Cyber criminals are increasingly using legitimate business software to blend in and camouflage themselves.
“Once they gain initial access through compromised endpoints or e-mail, they rely on embedded applications like PowerShell or DLL files for lateral movement,"says De Kok. "This allows them to download payloads from the internet and directly inject them into memory.”
As businesses have improved their data backup capabilities, attackers have also adapted their methods
“Attackers know defenders have better backups, so they moved to extortion and stealthy lateral movement to access more of the environment. If they exfiltrate the data of every system or move to EXSI [VMware’s bare-metal virtualisation tool] or hypervisor servers and encrypt the entire environment, they could cripple you. They are finding ways to guarantee you will pay. The longer they are inside your organisation, the higher the cost to remediate that. After six months, you might have to scrap the entire environment and build it again from scratch.”
Detecting the use of these embedded apps and binaries, which are part of the operating system, has become more challenging. “While increased monitoring can help identify anomalous behaviour in such attacks, it also leads to a higher volume of noise being generated,” warns De Kok.
Using stealth for defence
He emphasises the importance of comprehensive visibility – understanding your environment, its devices, vulnerabilities, and security checkpoints.
Fortinet urges organisations to track attackers across the kill chain, relying on threat intelligence and digital protection services for early threat detection.
Key security measures include securing external systems, network segmentation, multi-factor authentication, and adopting Zero Trust Network Access (ZTNA).

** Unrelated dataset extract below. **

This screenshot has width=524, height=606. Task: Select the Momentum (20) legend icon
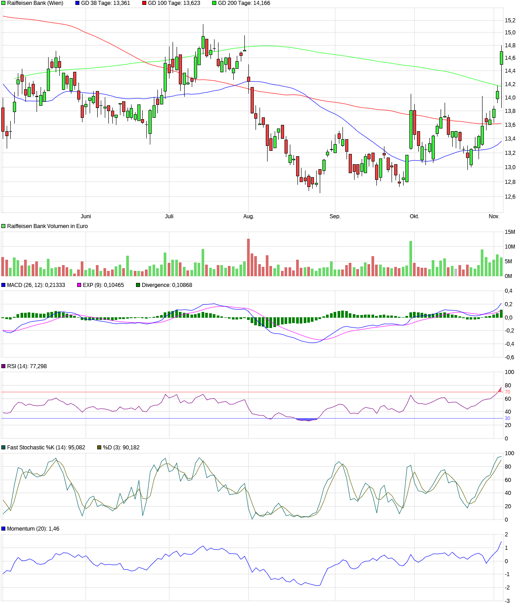[x=3, y=528]
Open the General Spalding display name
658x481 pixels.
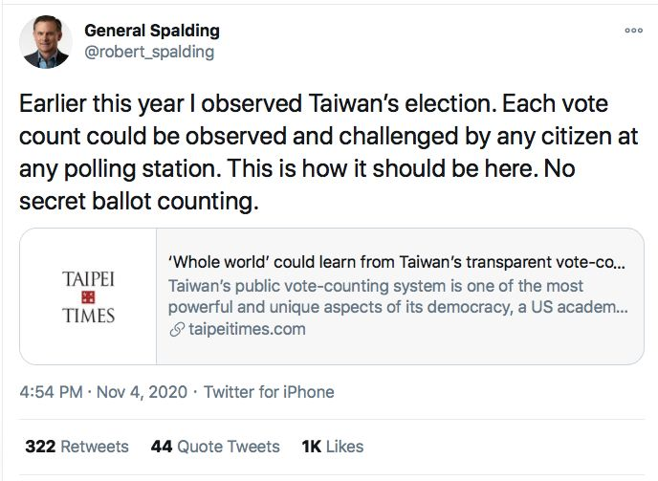(152, 31)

To tackle the more sophisticated reconnaissance conducted by attackers, organisations need to use deception technologies to lure attackers, deploying fake Windows servers or business applications that appear. “This triggers alerts, providing early warning signs,” De Kok explains. “Deception offers a straightforward and cost-effective solution. It uses automation to react to high fidelity alerts and takes compromised devices off the network.”
While multi-layered security and ZTNA are important security goals, achieving these are long-term projects, De Kok says.
“You can’t just flick a switch and turn on ZTNA. Achieving it is a lengthy process that doesn’t happen overnight. However, there are some ‘quick wins’ that can immediately improve your security posture and contribute to your broader cyber security objectives.”
Centralised logging is an example of a ‘quick win’ and, according to De Kok, is probably one of the easiest. “It helps you build up the asset register, get a view of the environment, and generate data necessary for incident response if you get hacked. It’s also a passive rollout compared to endpoint solutions and ZTNA, which take planning and can have friction points.”